Begin Given entries

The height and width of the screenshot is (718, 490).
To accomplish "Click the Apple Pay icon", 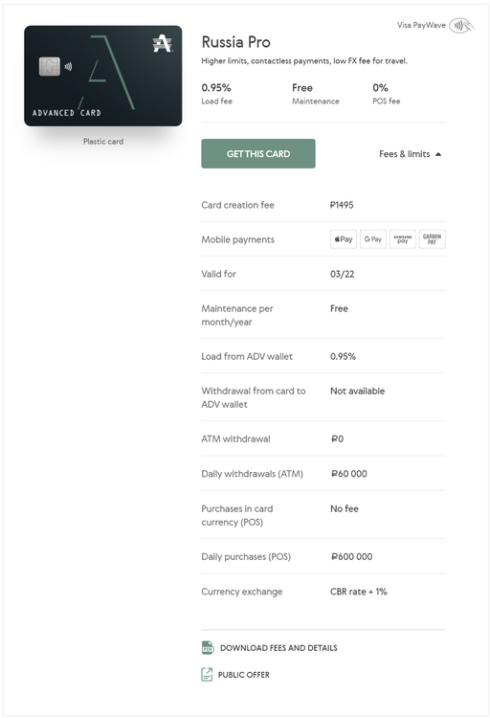I will click(x=344, y=239).
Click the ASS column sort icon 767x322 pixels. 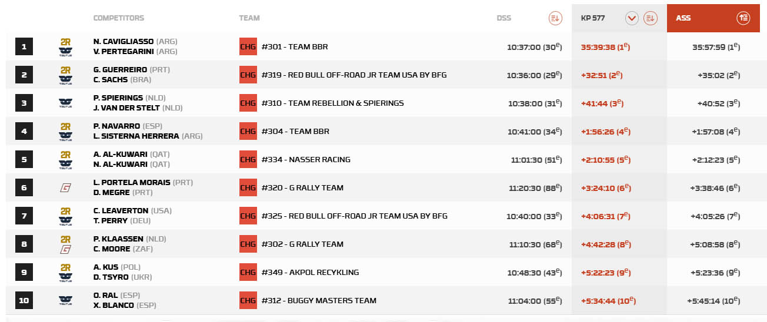(x=743, y=18)
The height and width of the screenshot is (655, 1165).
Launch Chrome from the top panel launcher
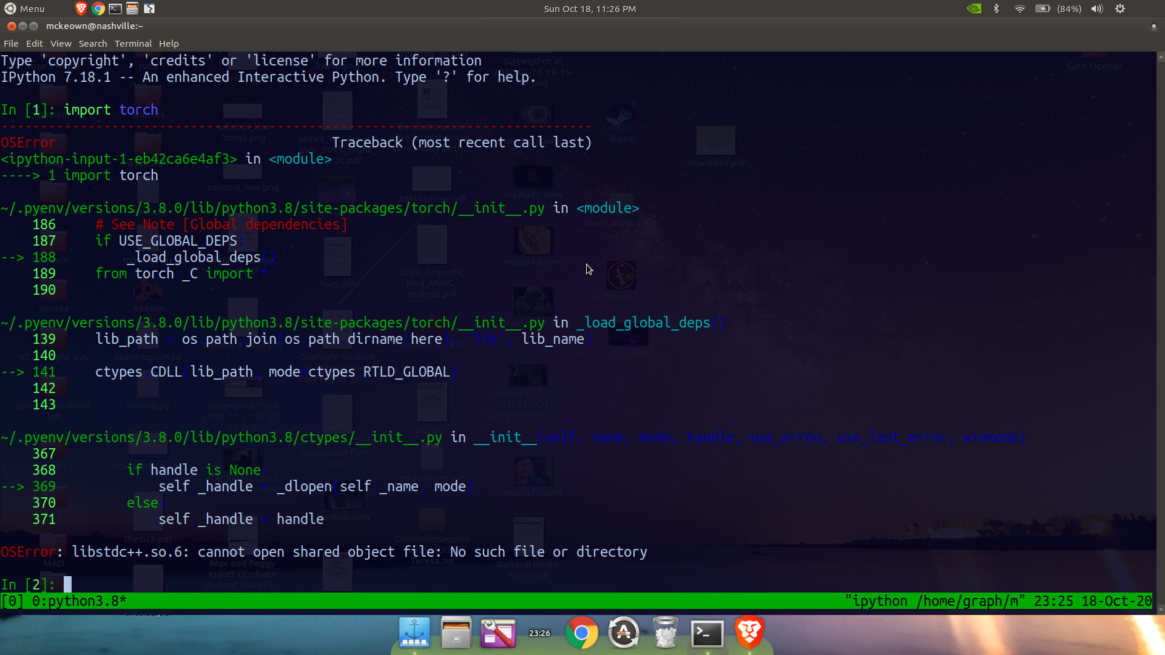(x=98, y=8)
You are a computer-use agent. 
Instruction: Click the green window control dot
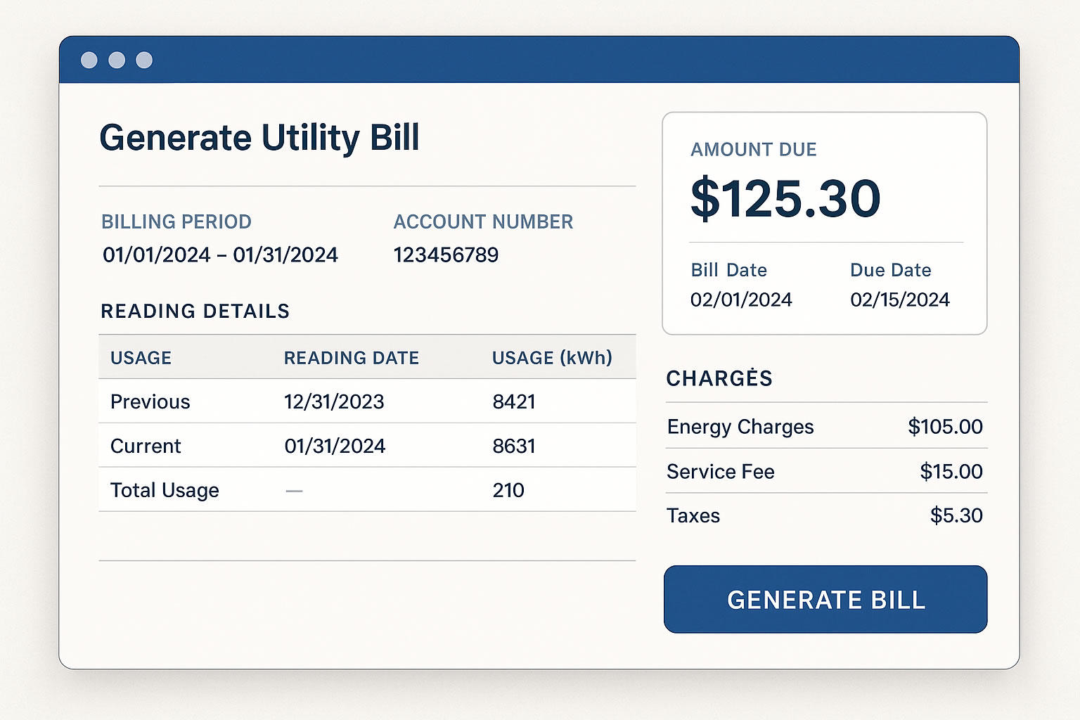[143, 60]
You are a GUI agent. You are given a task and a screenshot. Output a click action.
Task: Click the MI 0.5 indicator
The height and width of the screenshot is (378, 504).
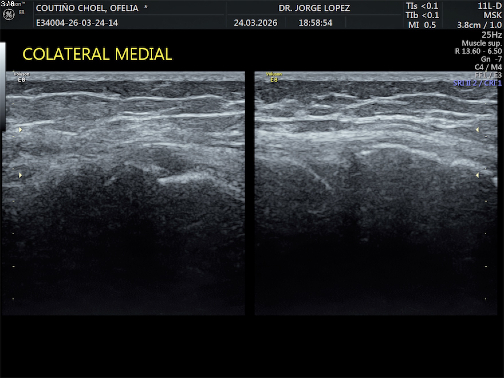[422, 25]
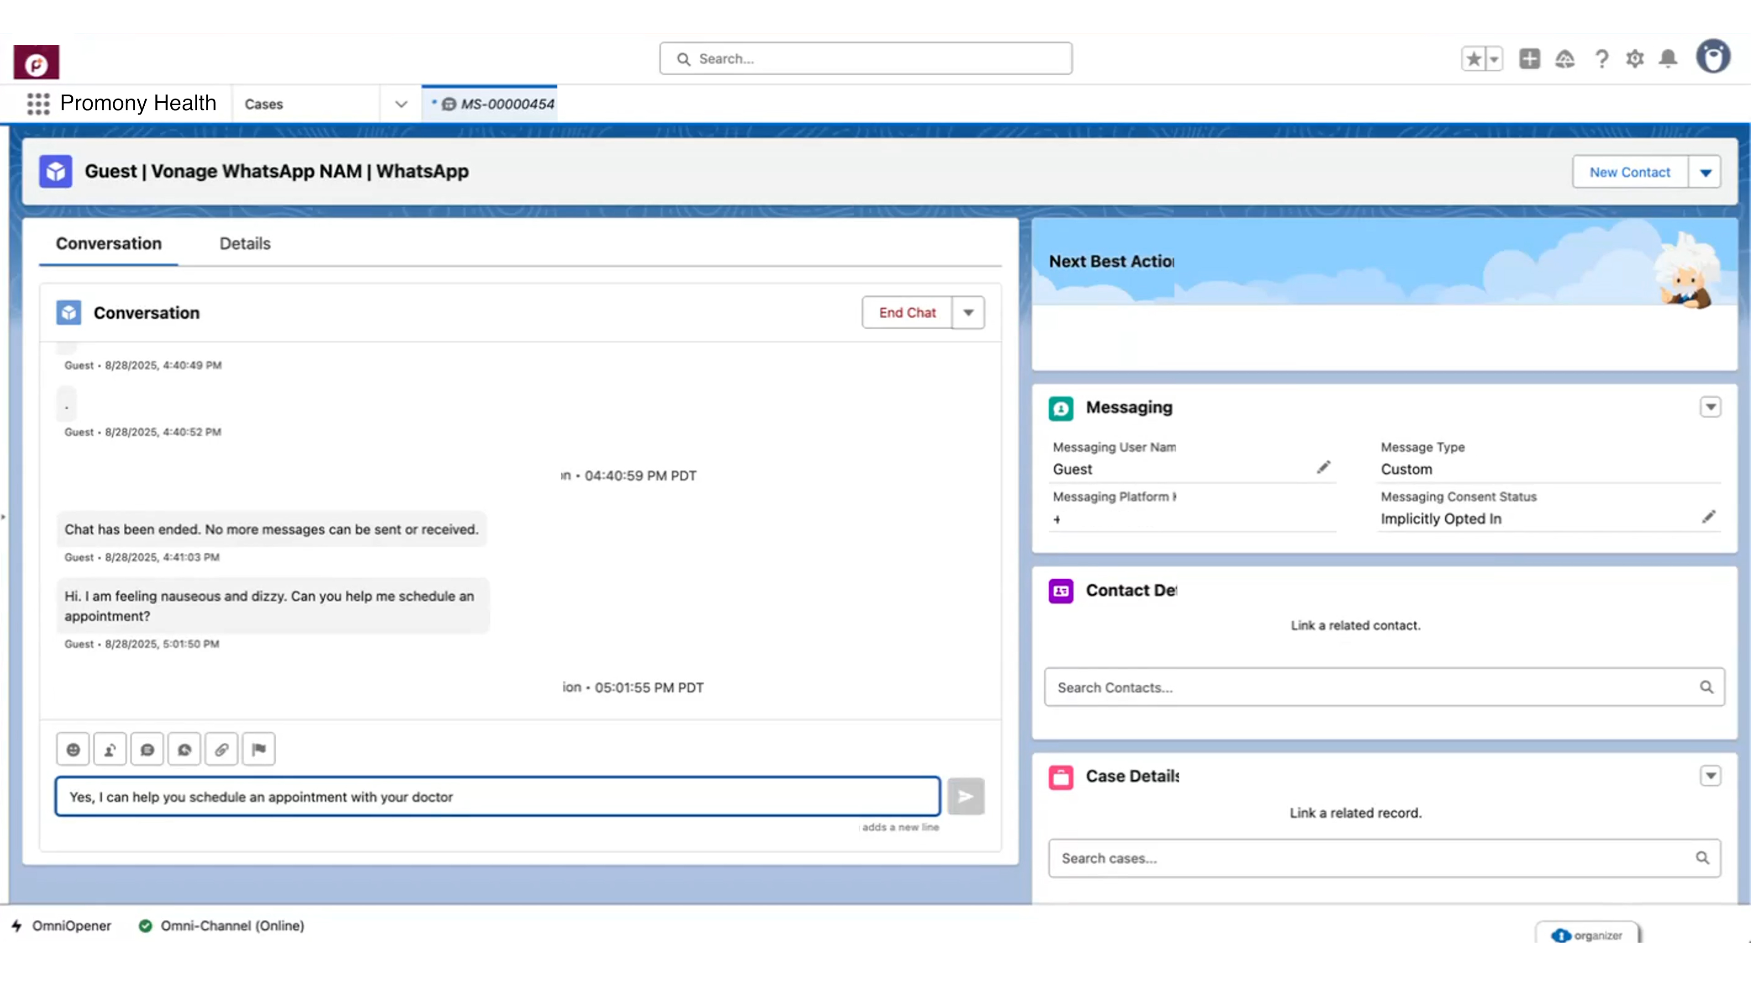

End Given entries

» **Your goal**:
Reproduce the rows, starting at the line that contains "The height and width of the screenshot is (655, 1165)." and continuing through the end of the rows. Leave the pictures out of your copy.

» **Final answer**:
The height and width of the screenshot is (655, 1165).
Launch Chrome from the top panel launcher
(x=98, y=8)
You are a computer-use agent. 
Instruction: Click the green window control dot
[143, 60]
You are a GUI agent. You are given a task and a screenshot. Output a click action.
Task: Click the MI 0.5 indicator
The height and width of the screenshot is (378, 504).
[422, 25]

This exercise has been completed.